* **Exercise instructions**: Of the lines listed below, return exactly those that run from the line containing "For every named target in this 412×2393" through the line containing "Create account (248, 82)", both included.

[Collected data]
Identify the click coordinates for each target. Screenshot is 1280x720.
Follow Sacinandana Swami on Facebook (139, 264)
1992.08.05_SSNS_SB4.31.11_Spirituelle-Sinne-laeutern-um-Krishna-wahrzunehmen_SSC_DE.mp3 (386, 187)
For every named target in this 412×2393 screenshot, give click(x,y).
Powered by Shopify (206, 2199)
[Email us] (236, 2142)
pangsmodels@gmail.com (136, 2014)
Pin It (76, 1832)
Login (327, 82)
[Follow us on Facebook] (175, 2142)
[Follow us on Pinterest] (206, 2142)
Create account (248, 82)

==

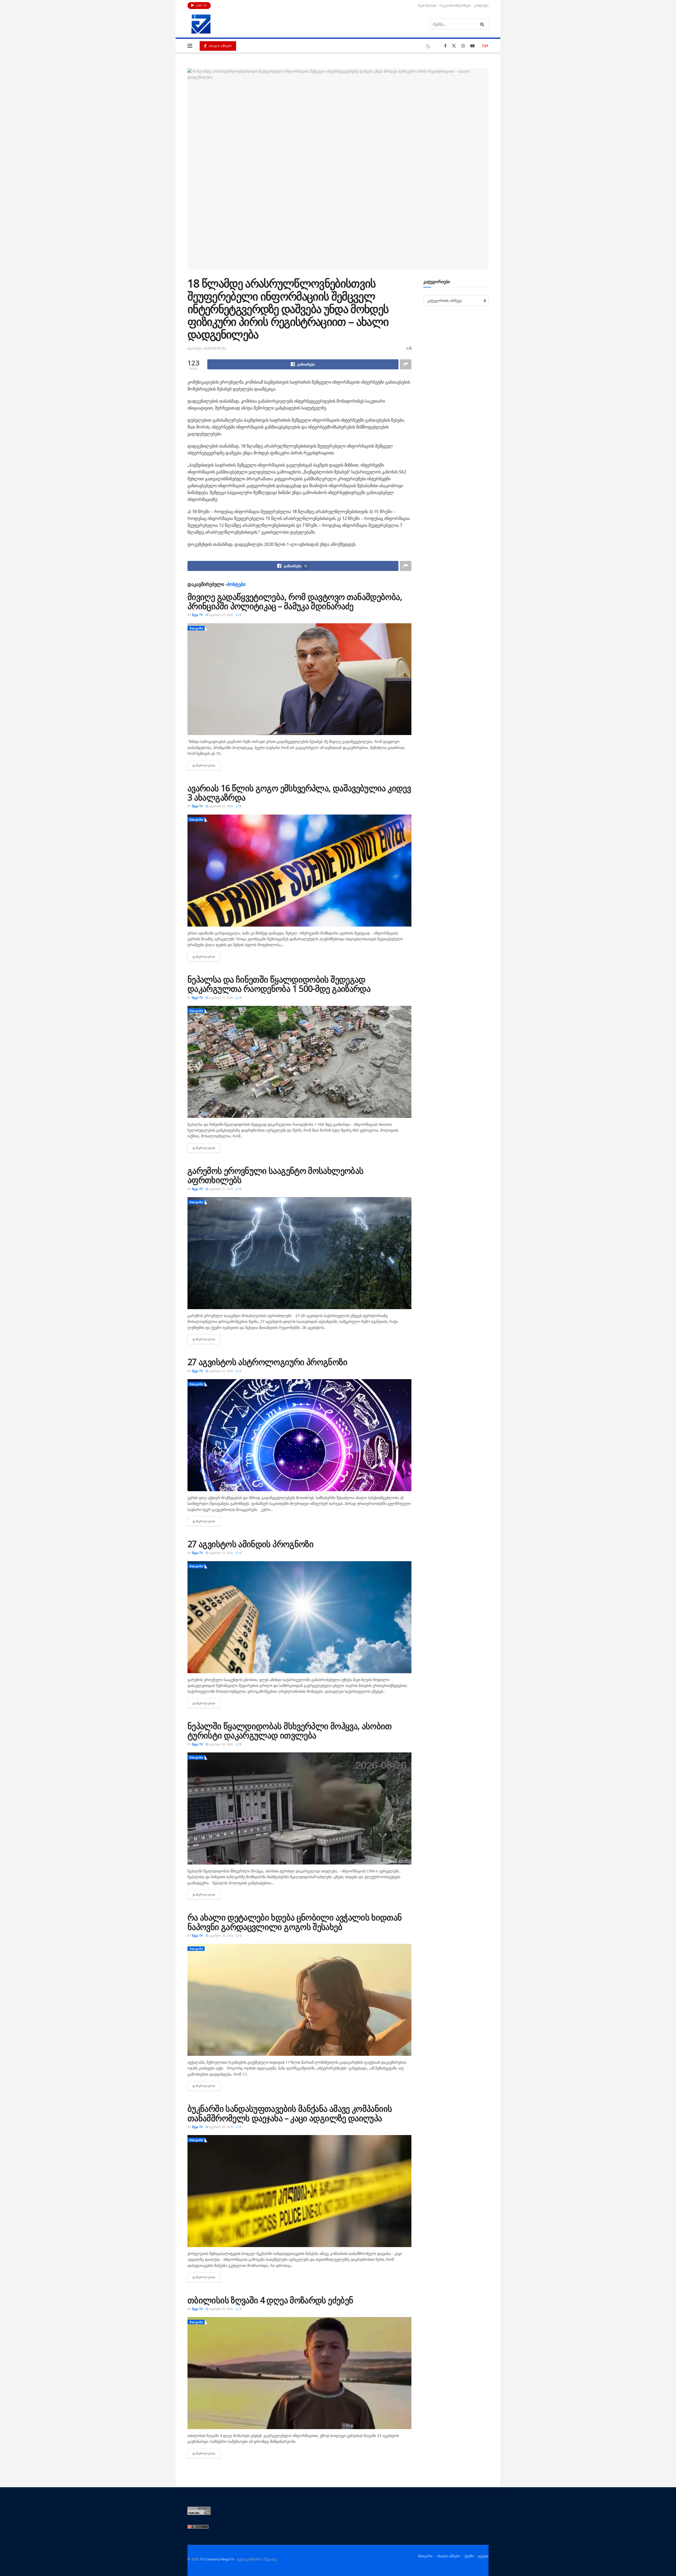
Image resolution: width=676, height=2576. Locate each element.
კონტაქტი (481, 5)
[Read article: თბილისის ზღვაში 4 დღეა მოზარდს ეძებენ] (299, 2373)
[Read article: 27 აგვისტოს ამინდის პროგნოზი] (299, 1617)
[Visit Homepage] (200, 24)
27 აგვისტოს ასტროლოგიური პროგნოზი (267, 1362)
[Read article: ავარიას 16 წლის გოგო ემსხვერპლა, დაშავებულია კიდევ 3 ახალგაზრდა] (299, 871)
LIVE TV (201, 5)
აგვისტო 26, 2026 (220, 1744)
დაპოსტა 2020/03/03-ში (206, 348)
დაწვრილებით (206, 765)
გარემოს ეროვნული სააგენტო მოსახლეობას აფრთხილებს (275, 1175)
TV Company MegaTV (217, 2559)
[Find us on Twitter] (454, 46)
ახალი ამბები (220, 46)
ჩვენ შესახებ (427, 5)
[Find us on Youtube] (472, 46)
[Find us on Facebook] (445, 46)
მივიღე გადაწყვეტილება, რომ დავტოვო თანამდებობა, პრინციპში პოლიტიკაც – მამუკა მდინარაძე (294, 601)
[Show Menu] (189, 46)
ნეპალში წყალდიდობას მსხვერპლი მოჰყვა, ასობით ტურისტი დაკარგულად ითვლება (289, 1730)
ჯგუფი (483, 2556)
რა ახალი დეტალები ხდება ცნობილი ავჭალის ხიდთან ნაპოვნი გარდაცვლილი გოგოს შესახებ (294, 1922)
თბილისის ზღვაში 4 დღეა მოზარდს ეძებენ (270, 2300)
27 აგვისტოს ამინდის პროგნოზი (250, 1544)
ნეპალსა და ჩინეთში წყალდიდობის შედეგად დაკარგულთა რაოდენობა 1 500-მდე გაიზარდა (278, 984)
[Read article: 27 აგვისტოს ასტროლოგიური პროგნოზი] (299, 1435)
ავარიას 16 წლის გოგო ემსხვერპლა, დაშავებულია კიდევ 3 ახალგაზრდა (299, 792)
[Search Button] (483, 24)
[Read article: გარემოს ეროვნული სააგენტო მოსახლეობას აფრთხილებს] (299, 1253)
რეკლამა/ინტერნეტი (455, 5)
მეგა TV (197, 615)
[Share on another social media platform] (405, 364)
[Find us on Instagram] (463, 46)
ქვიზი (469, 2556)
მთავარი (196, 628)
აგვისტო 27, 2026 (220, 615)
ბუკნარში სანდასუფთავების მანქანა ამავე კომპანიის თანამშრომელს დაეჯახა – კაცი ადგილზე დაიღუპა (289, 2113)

--

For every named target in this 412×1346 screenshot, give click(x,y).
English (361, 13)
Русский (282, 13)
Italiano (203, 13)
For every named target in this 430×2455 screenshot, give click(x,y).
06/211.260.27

* **Solution for this problem**:
For every named target in this 412×2393 screenshot, give click(x,y).
Powered by Shopify (206, 2199)
[Email us] (236, 2142)
pangsmodels@gmail.com (136, 2014)
Pin It (76, 1832)
Login (327, 82)
[Follow us on Facebook] (175, 2142)
[Follow us on Pinterest] (206, 2142)
Create account (248, 82)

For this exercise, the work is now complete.